Signing Off Before Game Is Over? That Was Once WETB’s Reality

The recent college football bowl games may bring to mind an incident that occurred on Thursday afternoon, Jan. 1, 1948 while area football devotees were huddled around their radios.

Those were the days when the medium of television had not yet arrived in most households; therefore, sports enthusiasts had to rely on radio to receive play-by-play game action. Since the University of Tennessee did not receive a bowl invitation that year, WETB AM 790 was broadcasting a bowl game believed to be the Sugar Bowl, matching the sixth-ranked Crimson Tide of Alabama with the fifth-ranked Texas Longhorns.

The game site that year was Tulane Stadium in New Orleans. The (Texas-Alabama) scoring by quarter was 7-0, 0-7, 7-0 and 13-0. The Longhorns prevailed by 27-7. During the final two minutes of the contest, diehard fans still clinging to their radios were flabbergasted to hear the words:

“And as we conclude our broadcasting schedule for today, WETB, Johnson City, Tennessee, operates on 790 kilocycles with a daytime power of 1000 watts by authorization of the Federal Communication Commission. WETB is owned and operated by East Tennessee Broadcasting Company, affiliated with Johnson City Press-Chronicle. Transmitter and temporary studios are located on the Erwin Highway.
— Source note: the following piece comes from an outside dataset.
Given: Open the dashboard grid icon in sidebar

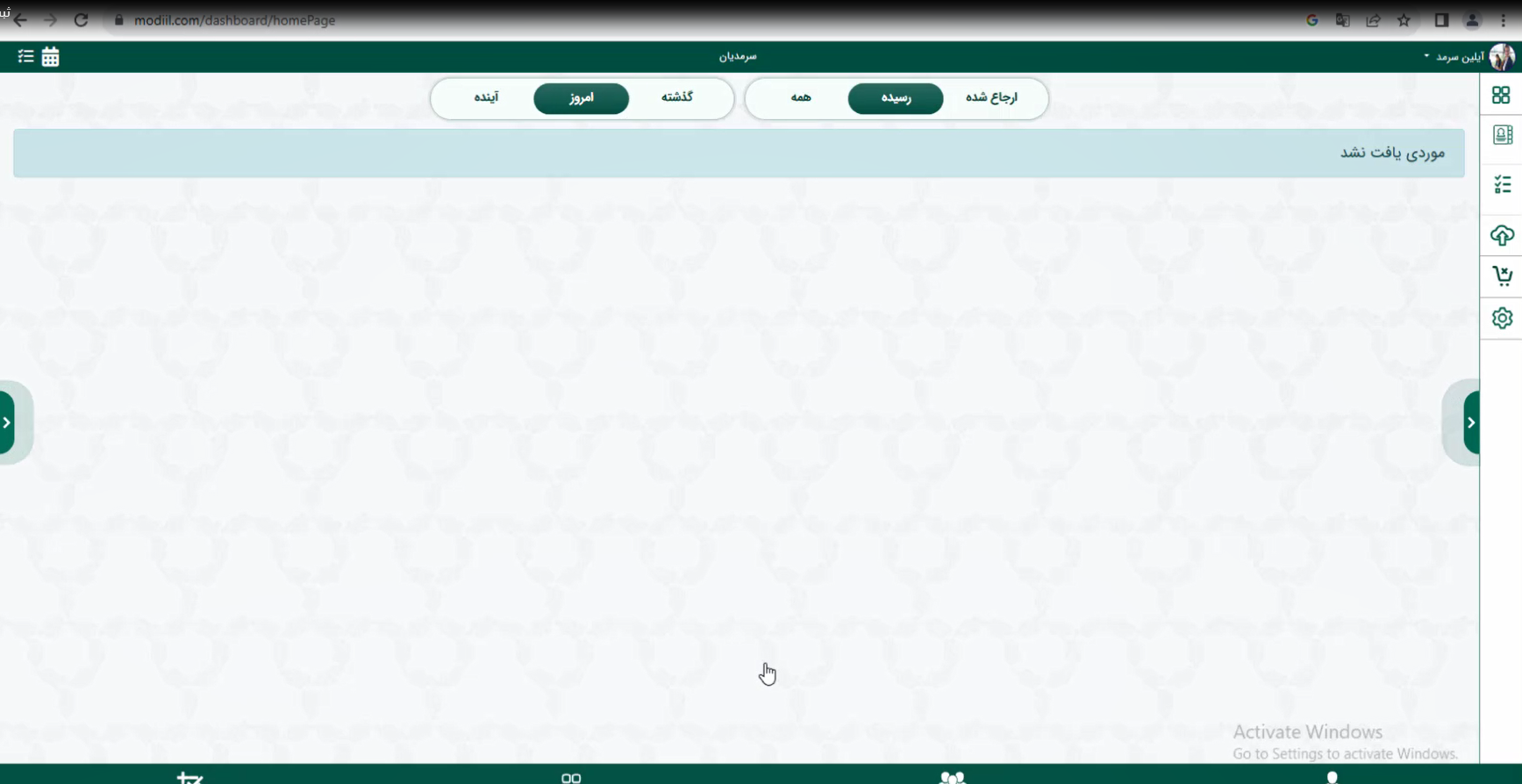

We invite you to join us again tomorrow morning at 7:15 when we return to the air. Thank you for listening and a very pleasant good evening to you all.”

To the chagrin of area sports fans, the station summarily went off the air without broadcasting the final two minutes of play. This occurred because the station was strictly mandated by the Federal Communication Commission (FCC) to be off the air at 5:15 p.m. The fact that the game was still being played was not an issue with the FCC. The rules had to be followed or the station could lose its license.
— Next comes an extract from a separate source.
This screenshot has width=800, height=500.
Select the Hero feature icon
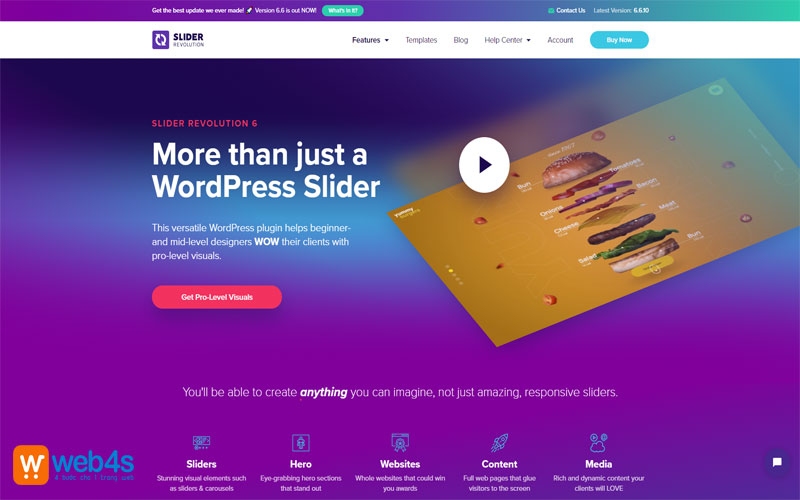click(301, 442)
Carl Jones, Jr., owner of the Johnson City Press-Chronicle and WETB took action prior to the 1948 regular football season to prevent a recurrence of a game being cut off. He composed a carefully worded letter to FCC’s T.J. Slowie with a proposal. Jones noted that the radio station had contracted to carry all of the University of Tennessee’s 1948 football games.

“Your attention,” he said, “is respectfully called to the fact that we are broadcasting these games in response to great demand by the people in this area. “As football games normally are concluded within two hours, presently scheduled starting times of eight games at 2:30 p.m. and two games at 3:00 p.m. should enable us to compete each broadcast prior to signing off the air at 5:15 p.m. during the month of November. We request authorization from the (FCC) for an extended period not to exceed 15 minutes after regularly licensed sign-off in order to compensate for unexpected delays during games. While it may not be necessary to use the extended period whatsoever, authorization for such an extension in case of necessity will enable WETB to perform its obligations to the radio audience in this area. We are attempting to avoid a reoccurrence of the last New Year’s Day game when we were prevented from carrying the final two minutes of the event because of sign-off. Very truly yours, East Tennessee Broadcasting Company, Carl A. Jones, Jr., President.”

I conferred with Bud Kelsey, former program director of the station. Although he did not recall the specific event, he was highly skeptical that the FCC granted an extension. Although quite amusing today, missing the final moments of a major sporting event was anything but humorous 62 years ago.